[Opening Records provided section]
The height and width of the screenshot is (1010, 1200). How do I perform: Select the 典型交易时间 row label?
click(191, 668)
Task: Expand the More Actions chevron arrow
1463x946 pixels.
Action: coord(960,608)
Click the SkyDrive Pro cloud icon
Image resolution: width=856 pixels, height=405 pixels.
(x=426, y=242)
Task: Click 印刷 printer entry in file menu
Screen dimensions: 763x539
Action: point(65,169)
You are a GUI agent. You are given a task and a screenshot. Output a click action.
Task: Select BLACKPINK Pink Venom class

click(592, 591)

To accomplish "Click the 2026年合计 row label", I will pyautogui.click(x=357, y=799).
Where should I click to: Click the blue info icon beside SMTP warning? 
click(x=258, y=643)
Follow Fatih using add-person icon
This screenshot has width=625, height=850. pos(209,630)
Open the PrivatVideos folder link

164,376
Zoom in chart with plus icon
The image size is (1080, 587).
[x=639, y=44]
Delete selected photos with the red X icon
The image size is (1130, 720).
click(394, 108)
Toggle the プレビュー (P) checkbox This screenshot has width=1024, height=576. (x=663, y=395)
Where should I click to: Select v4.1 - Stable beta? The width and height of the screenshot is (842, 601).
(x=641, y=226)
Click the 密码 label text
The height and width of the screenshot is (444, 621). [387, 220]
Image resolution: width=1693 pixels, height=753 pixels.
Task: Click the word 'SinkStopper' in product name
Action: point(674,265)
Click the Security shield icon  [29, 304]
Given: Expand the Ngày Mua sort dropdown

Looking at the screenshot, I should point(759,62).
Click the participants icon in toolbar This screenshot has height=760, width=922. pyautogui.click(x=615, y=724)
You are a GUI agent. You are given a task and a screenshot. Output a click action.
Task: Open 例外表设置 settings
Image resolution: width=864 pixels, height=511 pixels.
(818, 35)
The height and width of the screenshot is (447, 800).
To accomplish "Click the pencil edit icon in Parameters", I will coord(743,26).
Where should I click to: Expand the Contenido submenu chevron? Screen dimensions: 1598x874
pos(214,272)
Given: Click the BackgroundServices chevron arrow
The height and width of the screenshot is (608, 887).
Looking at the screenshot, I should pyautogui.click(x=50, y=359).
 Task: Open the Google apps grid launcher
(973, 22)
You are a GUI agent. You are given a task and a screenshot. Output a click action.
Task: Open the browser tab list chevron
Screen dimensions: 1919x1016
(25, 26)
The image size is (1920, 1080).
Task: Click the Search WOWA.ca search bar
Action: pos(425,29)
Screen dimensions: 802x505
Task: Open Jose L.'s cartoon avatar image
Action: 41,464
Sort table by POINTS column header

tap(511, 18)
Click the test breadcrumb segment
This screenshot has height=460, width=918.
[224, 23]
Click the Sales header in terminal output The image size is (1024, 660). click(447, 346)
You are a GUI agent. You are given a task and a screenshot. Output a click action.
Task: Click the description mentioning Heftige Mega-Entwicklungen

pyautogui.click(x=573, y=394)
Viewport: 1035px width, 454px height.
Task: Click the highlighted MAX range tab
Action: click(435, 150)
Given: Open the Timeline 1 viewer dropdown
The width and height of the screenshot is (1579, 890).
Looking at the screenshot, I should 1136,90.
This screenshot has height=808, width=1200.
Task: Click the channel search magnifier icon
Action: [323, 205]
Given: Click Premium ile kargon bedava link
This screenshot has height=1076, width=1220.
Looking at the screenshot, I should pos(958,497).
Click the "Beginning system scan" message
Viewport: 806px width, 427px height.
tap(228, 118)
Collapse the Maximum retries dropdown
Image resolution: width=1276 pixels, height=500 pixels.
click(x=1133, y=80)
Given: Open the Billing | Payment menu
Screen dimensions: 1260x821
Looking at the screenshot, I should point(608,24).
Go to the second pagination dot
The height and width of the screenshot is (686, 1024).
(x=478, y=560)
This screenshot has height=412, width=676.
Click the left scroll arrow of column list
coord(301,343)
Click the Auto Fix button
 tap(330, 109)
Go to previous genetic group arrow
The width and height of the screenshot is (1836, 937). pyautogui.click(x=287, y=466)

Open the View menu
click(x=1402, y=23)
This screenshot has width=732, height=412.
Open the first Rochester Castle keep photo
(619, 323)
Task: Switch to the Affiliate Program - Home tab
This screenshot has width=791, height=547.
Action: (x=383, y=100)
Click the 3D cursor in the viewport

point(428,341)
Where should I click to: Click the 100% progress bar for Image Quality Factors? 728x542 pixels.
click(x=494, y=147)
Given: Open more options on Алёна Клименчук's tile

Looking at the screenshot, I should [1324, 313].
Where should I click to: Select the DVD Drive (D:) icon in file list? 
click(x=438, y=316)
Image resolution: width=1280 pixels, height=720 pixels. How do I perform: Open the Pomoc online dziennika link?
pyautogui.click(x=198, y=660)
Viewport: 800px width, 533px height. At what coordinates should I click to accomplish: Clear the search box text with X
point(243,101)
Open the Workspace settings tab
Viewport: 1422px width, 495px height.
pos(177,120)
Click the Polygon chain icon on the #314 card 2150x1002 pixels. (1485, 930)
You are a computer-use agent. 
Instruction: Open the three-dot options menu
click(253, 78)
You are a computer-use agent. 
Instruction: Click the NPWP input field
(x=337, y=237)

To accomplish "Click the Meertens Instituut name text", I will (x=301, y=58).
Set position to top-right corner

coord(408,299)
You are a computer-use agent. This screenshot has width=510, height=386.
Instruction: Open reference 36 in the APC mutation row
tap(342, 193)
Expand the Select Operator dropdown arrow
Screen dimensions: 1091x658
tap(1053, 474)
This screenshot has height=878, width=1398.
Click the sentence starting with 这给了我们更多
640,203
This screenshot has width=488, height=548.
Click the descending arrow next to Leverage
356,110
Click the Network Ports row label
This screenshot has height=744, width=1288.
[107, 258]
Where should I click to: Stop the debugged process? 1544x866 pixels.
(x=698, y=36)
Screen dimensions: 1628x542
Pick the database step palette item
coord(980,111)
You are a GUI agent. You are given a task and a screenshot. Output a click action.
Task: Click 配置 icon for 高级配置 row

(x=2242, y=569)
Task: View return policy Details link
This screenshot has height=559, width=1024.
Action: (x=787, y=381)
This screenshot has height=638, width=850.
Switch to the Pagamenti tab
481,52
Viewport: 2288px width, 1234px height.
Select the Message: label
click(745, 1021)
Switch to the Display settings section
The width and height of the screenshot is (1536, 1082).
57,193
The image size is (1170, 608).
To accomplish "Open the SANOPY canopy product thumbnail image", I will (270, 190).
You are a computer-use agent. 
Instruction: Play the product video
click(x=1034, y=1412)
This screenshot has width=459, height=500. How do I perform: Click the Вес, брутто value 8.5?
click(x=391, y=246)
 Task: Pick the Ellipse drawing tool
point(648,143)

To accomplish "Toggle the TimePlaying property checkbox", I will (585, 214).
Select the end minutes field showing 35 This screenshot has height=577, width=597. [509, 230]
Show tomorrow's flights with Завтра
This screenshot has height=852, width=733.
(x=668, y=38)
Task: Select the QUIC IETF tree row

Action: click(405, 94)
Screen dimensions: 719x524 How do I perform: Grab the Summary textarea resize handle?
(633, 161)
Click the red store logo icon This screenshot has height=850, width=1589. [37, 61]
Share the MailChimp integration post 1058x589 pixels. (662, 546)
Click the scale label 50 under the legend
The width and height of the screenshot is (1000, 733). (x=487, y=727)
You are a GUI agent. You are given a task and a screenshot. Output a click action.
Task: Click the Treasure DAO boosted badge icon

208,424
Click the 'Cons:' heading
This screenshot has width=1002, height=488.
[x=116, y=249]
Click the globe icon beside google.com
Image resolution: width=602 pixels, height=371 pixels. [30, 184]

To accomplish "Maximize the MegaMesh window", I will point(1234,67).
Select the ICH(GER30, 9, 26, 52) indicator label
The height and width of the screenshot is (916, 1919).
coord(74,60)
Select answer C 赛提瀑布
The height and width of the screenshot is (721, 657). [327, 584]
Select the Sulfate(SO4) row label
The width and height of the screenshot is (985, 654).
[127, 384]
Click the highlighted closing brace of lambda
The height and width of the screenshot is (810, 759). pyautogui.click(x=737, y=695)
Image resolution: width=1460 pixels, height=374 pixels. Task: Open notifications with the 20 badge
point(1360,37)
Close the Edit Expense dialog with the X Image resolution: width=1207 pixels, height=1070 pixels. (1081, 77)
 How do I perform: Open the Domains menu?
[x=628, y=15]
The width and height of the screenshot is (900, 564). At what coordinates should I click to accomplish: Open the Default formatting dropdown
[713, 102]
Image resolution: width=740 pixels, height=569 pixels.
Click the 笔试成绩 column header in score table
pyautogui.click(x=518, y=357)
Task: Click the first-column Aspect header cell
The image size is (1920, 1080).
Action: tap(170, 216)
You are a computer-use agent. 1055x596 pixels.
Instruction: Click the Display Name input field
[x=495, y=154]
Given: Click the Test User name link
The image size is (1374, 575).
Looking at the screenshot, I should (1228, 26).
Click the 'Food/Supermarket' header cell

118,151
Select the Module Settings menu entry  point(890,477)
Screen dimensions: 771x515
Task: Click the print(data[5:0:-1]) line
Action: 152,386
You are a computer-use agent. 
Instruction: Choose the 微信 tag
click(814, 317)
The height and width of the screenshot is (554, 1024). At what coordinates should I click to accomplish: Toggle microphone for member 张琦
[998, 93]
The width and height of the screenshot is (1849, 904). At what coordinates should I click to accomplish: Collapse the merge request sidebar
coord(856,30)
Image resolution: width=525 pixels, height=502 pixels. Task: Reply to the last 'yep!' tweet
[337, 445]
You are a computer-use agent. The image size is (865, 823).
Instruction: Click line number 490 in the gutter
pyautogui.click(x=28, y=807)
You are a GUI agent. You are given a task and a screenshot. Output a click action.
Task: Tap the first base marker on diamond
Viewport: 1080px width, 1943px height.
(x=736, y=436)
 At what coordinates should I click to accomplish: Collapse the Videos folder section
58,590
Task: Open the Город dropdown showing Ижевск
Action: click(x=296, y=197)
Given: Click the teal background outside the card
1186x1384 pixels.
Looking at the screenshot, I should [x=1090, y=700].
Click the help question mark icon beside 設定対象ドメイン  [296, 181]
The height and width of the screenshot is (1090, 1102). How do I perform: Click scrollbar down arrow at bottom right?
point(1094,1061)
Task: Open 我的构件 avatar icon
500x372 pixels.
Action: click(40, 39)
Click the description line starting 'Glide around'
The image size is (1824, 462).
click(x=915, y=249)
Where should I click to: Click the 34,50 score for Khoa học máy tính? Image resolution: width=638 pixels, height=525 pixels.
[Closing Records provided section]
## Work request
Taking the line with "Task: Open 我的构件 avatar icon" as the start and the last line of the data above as the end, write out those two lines and every line between them exactly, and only those.

## Output for this task
Task: Open 我的构件 avatar icon
500x372 pixels.
Action: click(40, 39)
Click the description line starting 'Glide around'
The image size is (1824, 462).
click(x=915, y=249)
Where should I click to: Click the 34,50 score for Khoa học máy tính? Image resolution: width=638 pixels, height=525 pixels.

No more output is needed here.